While everybody seems to have their songs about taking life slower, “Light Speed” is quite pretty and reflective (even though I personally think getting a better singer for the chorus would have enhanced the song.) It’s easy to like, easy to relate to, and one of the album’s most memorable tracks. His mosaic of memories flows easily over a pretty piano backdrop that reminds me of Drake’s “Fireworks” instrumental, and no song here would have started the album better. It’s a bit of a grower, but there’s so much to appreciate here. It’s a song that should put a feather in the cap of Rhymesayers at its best, even though the chorus vocals halt the track, bringing down the quality of the song a notch.

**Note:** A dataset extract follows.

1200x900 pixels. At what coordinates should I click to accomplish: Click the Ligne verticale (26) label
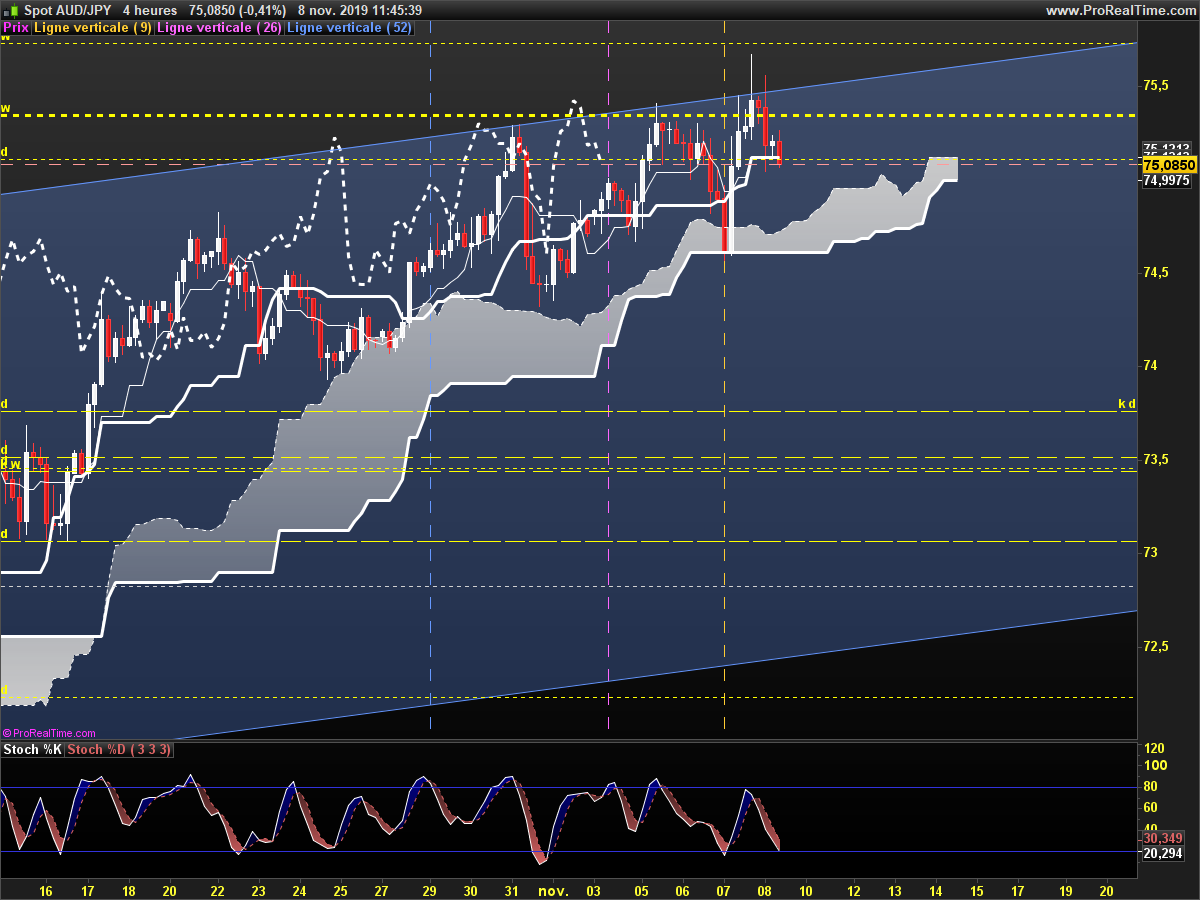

“Sunny Side of Hell” features a much more soothing and fitting hook, Grieves singing about resilience. Despite the fact that the title may make people feel a little uneasy, he makes some excellent points in there always being smaller good points in every bad period in a human’s life. And in those times, that’s what you really need to live for. The beginning of the song’s second verse is where Grieves sounds most impressive on the entire album. “Bloody Poetry” is harder, but it starts out with a glumness that permeates through the instrumental, and it brings to mind gritted teeth and clenched fists with its intriguing mix of moods.
“On The Rocks”’ main disadvantage is the repetitive beat; it just feels awkward, even though the flow Grieves uses here is very unique. “No Matter What” is a mix of self-analysis and really dope spitting from both Grieves and guest Krukid, the latter ending his verse with “I’m human’s all I’m sayin’”. It’s a memorable line, much like in “Boogie Man,” where Grieves says “I believe…and that’s about as far as it goes”. Sometimes just simple lines like that are the ones that hit hardest.
Speaking of when music hits you in the heart, “Growing Pains” is one of the most likable songs here. It starts off as if he’s a six year-old living life with the mind of a 20-something, talking about how he is unable to fit in or adapt. You can’t call Grieves insincere, but he especially wears his heart on his sleeve here, and it works great. It’s almost as good as “Light Speed” in that way. Otherwise, “Heartbreak Hotel” is a despairing lamentation; meanwhile, a distortedly sung chorus and a Brother Ali guest verse make “Tragic” most memorable, where Ali (who’s kept us all waiting for news related to his next album) talks about self-awareness and predestination and Grieves holds it down on the other two verses.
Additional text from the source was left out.